Way back when I was a graduate student in Los Angeles, I interned for a while at a regional planning agency in downtown Los Angeles. Some of my fellow interns were undergraduates, and one of them was an African-American.
Of all the interns, he was the only one who always showed up well-attired. While the rest of us made it clear through our outfits that we were students, he came dressed as if he were a full-time employee. I thought that maybe that was his thing.
Only decades later, it dawned on me that maybe he was well-dressed in order to make sure that many of us with our implicit biases would not mistake him for being a hooded mugger from whom we had to escape at least by crossing over to the other side of the road. If that were the case, what a terrible burden that he had to deal with every single day!
Now, it is not that I have not been mugged. Once, three guys surrounded me one late evening and I had to empty out the few dollars that I had. I was now in a bind: I had no money to pay as fare for the transit bus, and it was quite a distance to walk to my crummy graduate student apartment.
A bus pulled up. I told the driver that I had just been mugged, and that I had no money. He waved me in.
Mugging was real. But, to then suspect that every black young man is a mugger is where the racism kicks in.

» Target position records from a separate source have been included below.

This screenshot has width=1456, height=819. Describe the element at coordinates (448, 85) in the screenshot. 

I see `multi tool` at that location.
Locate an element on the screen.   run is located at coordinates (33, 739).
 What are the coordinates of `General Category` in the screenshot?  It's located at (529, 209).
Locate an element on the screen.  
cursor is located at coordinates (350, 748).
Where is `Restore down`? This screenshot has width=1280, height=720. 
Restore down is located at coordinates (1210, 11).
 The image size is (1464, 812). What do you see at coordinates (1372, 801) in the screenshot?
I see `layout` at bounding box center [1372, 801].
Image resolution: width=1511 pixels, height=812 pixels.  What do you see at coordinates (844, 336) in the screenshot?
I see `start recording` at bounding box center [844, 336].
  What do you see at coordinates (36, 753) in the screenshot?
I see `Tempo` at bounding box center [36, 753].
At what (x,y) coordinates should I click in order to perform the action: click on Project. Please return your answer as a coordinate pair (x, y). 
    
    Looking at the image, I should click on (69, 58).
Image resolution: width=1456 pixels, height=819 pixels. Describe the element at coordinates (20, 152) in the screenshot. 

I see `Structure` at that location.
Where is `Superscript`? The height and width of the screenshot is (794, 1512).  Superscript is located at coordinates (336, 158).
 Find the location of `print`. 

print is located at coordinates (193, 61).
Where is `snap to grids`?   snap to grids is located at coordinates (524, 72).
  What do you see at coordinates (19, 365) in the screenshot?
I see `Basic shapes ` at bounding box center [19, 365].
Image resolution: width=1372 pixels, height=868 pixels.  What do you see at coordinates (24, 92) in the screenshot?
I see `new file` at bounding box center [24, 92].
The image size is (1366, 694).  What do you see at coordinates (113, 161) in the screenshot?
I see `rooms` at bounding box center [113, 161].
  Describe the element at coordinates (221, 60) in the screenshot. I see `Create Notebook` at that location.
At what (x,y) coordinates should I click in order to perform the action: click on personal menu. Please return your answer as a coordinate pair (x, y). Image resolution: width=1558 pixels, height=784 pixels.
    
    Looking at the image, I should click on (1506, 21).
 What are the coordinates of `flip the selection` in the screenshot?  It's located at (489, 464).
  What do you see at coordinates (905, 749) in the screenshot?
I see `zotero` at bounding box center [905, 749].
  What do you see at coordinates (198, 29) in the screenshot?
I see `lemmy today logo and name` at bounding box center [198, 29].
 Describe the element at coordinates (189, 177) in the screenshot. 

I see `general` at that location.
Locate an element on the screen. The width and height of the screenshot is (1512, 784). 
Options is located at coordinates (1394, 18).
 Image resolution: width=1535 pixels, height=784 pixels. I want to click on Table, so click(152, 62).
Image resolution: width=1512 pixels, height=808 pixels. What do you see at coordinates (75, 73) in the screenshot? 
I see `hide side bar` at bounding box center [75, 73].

And therefore people walking away from young black men is an explicit demonstration of that racism.
Through his professional attire, my fellow-intern was perhaps signaling to those with explicit or implicit bias that he is simply one of us.
Racism is one damn public health crisis.
As this commentary in The Conversation puts it, "Treating racism like the disease that the CDC says it is suggests boosting our investment in public health funding would be money well spent."
That's exactly what my county government resolved two days ago, following up on the CDC statement. The resolution also makes an important public admission:
WHEREAS, the racist history of Oregon in particular, including the presence of the Black exclusion clause in the State’s constitution, has had lasting negative consequences for Black, Indigenous and People of Color (“BIPOC”) communities of the State and Lane County;
A terrible history that we have here in a "liberal" state.
If you thought that this was a unanimous resolution, then you don't know Oregon. There are plenty of people, even my own neighborhood, who are racists. It is not without reason that then-candidate tRump came to Eugene in May 2016! Remember this post in which I described one effect of his visit?
So, yes, the county resolution was not unanimous. There was one who voted no--Commissioner Jay Bozevich.
“If we’re already doing all of the work that is called for in this,” he said at the April 21 meeting, “I see this as almost an unnecessary piece of virtue signaling.”
He added that he did support the definition of racism put forth by staff.
As the report reminds us, "Lane County’s resolution comes weeks after the Centers for Disease Control and Prevention’s April 8 statement that racism is a serious public health threat."
The CDC's statement was possible only because of the outcome of the elections last November. Thankfully!
The former fellow-intern perhaps has a son or two who could be in their mid-20s now. I would certainly want them to have all the rights and privileges that people like Bozevich take for granted.